- _TASK 1_
Do these statements agree with the pandas random-join thread? (a) Option 1 shuffles df2 before merging. (b) Option 2 keeps the original ordering. (c) Option 2 groups df2 by label and samples each group. Answer yes or no for each, quoting the deciding words of the thread.
- _TASK 2_
Can you rename "notifications bell" to "alerts bell" in the entries, from the line with "This screenshot has height=600, width=900." up to and including the last line of the entries? Return only those lines, otherwise unchanged and without the pictures.

- _SUPPLIED PASSAGE_
Suppose I have a Python dataframe:
A
B
C
A
B
...and a second dataframe
A 3
A 2
A 4
B 5
B 2
B 8
B 7
C 1
C 5
I want to join the second dataframe to the first - but for each value in the first frame, the join should be a random selection from the second row of the second dataframe picking only from where the first column is the same value.
So, for example, for the first value A in the first dataframe, I'd look in the second table and it would pick randomly from the values in the 2nd row whose first row value is an A - i.e. randomly select one of 3, 2 or 4. For the second value B, I'd pick randomly from 5,2,8 or 7. The end result I'd simply want a dataframe like:
A 2
B 8
C 1
B 7
A 4
Let's say this is what you're starting with:
df1
label
0 A
1 B
2 C
3 A
4 B
df2
label value
0 C 5
1 B 8
2 C 1
3 B 2
4 A 3
5 A 4
6 B 5
7 A 2
8 B 7
Option 1: Merge on cumcounted key
One easy way to do this is to shuffle df2
, add an incremental key to both dataFrames and then merge:
df3 = df1.assign(key=df1.groupby('label').cumcount())
df4 = (df2.sample(frac=1)
.reset_index(drop=True)
.assign(key=lambda d: d.groupby('label').cumcount()))
df3.merge(df4, how='left', on=['label', 'key']).drop('key', 1)
label value
0 A 2
1 B 5
2 C 1
3 A 3
4 B 8
note: set np.random.seed
for deterministic shuffles
Option 2: Sample groups and concat
Another option is to groupby df2, sample groups and concat
counts = df1['label'].value_counts()
pd.concat([g.sample(n=counts[k]) for k, g in df2.groupby('label')])
label value
7 A 2
5 A 4
3 B 2
6 B 5
2 C 1
caveat here is that ordering isn't preserved.

[Portion of a data file]

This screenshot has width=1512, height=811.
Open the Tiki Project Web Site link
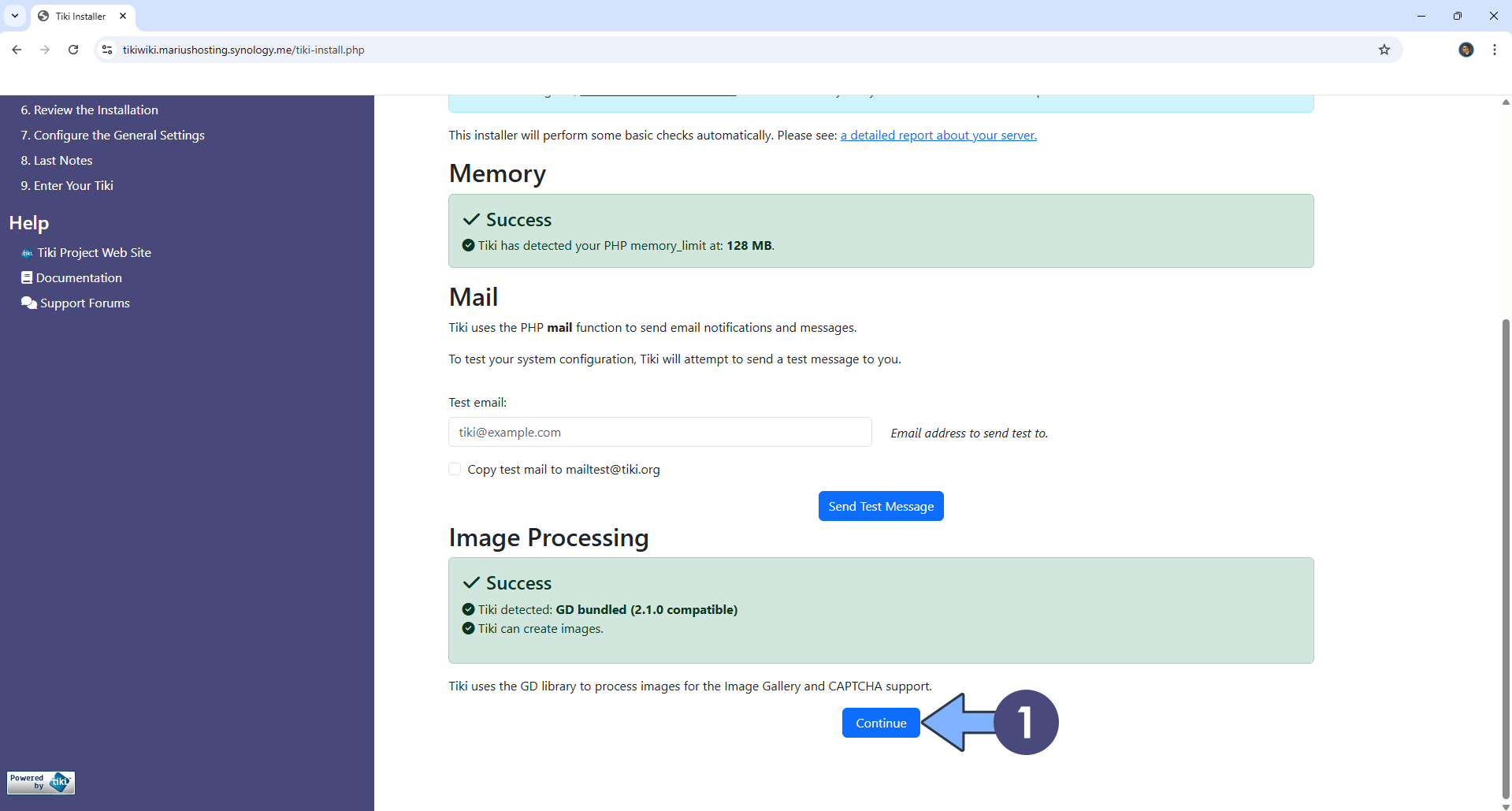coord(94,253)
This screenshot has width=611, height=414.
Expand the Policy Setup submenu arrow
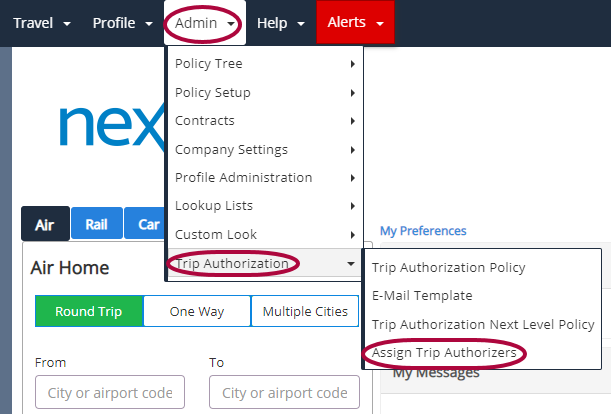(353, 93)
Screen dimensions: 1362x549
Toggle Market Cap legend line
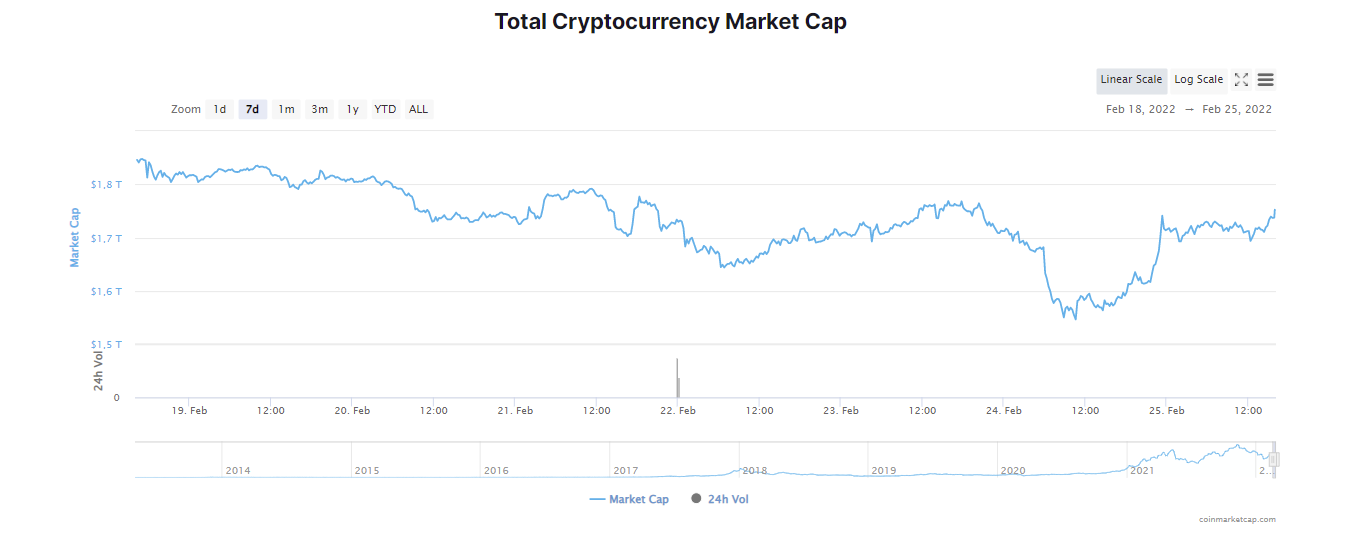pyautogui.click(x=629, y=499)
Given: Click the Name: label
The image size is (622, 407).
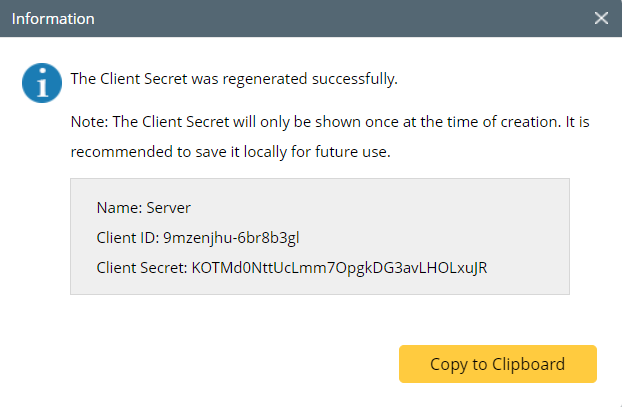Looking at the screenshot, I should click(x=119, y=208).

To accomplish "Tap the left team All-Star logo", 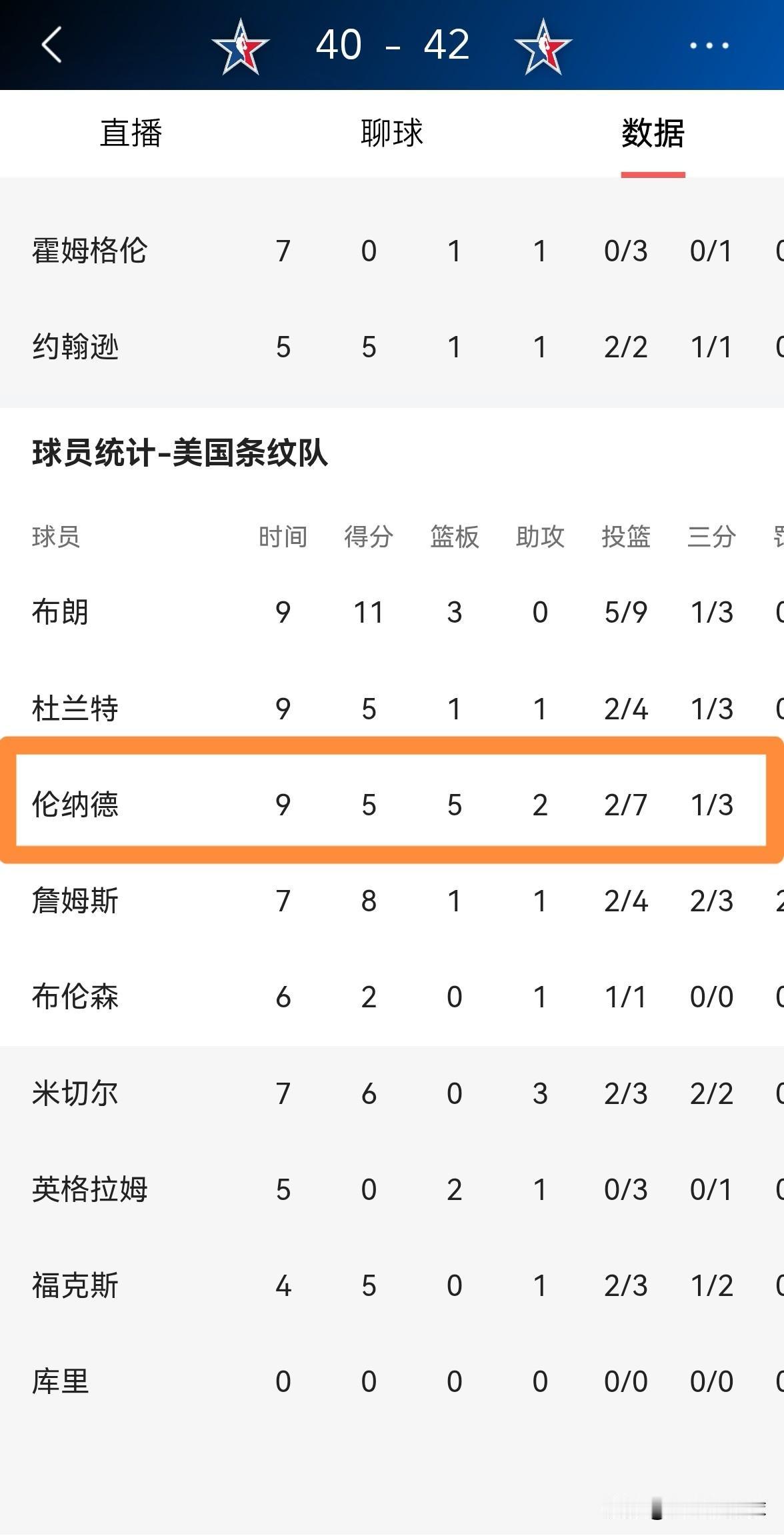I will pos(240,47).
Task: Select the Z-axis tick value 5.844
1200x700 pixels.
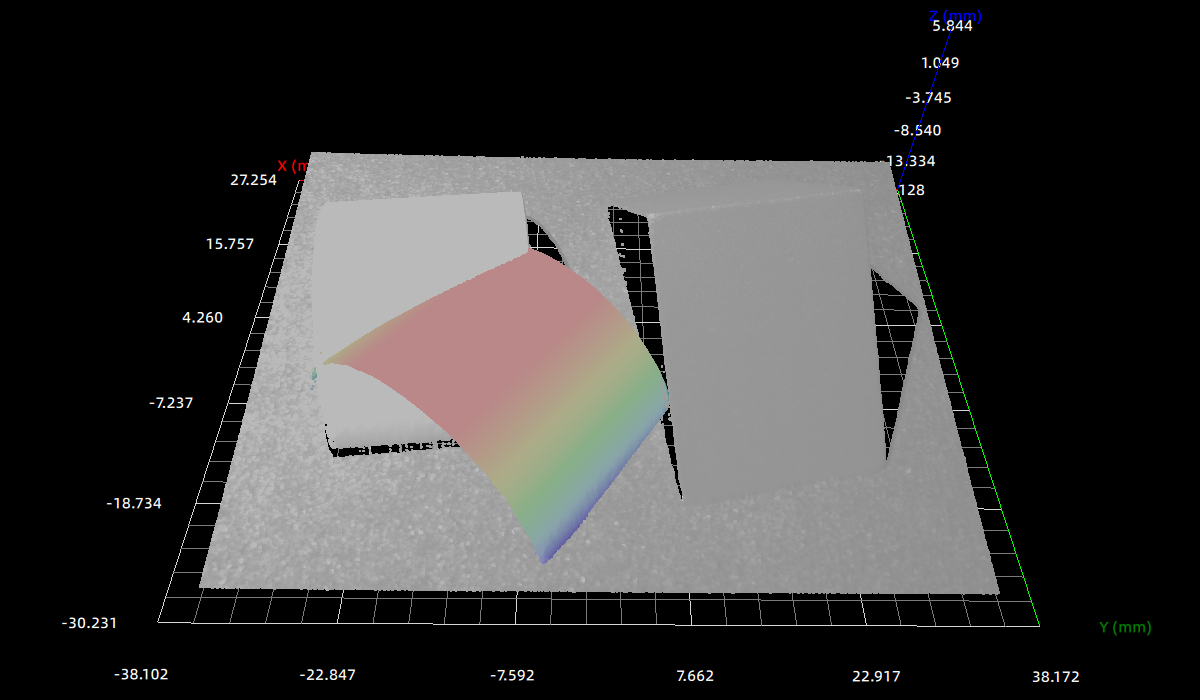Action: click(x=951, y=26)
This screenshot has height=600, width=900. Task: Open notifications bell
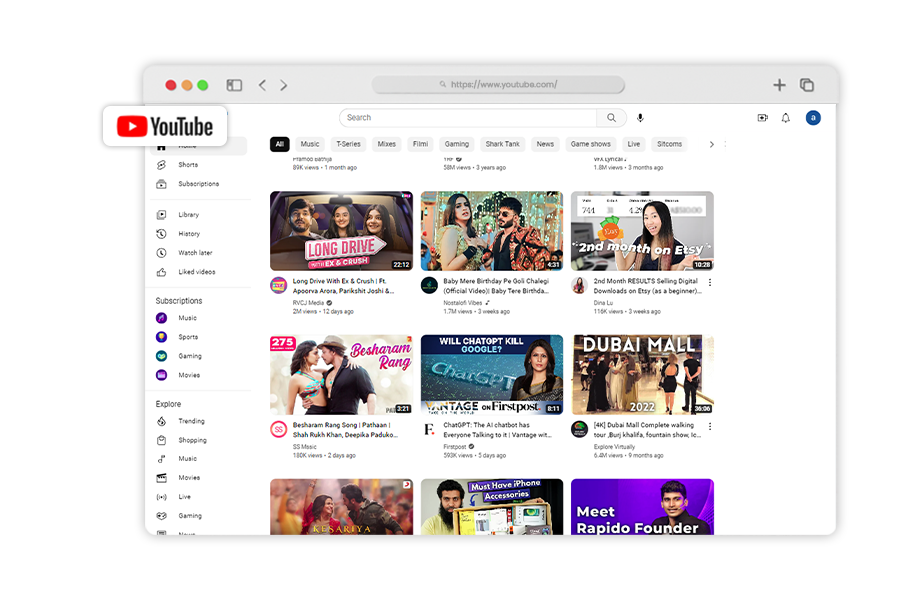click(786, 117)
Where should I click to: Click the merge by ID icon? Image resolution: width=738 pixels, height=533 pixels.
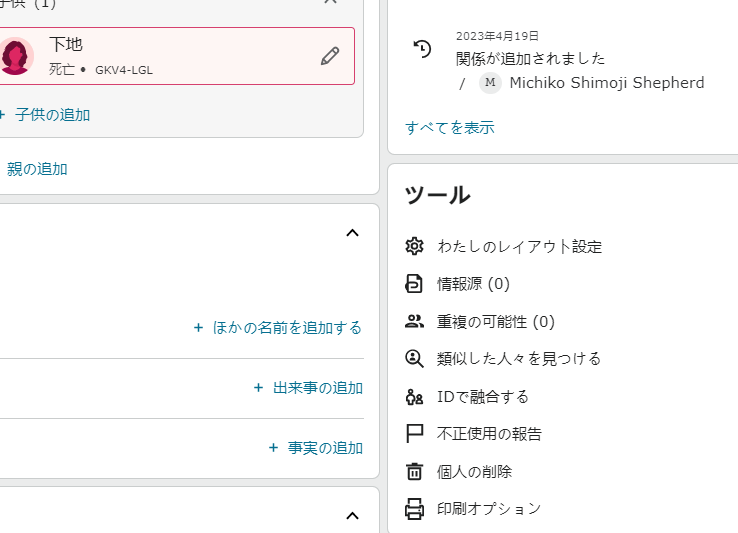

- _WRITTEN ANSWER 1_
(a) Yes: "One easy way to do this is to shuffle df2"
(b) No: "caveat here is that ordering isn't preserved."
(c) Yes: "Another option is to groupby df2, sample groups and concat"

- _WRITTEN ANSWER 2_
This screenshot has height=600, width=900. Task: Open alerts bell
click(786, 117)
Where should I click to: Click the merge by ID icon? Image resolution: width=738 pixels, height=533 pixels.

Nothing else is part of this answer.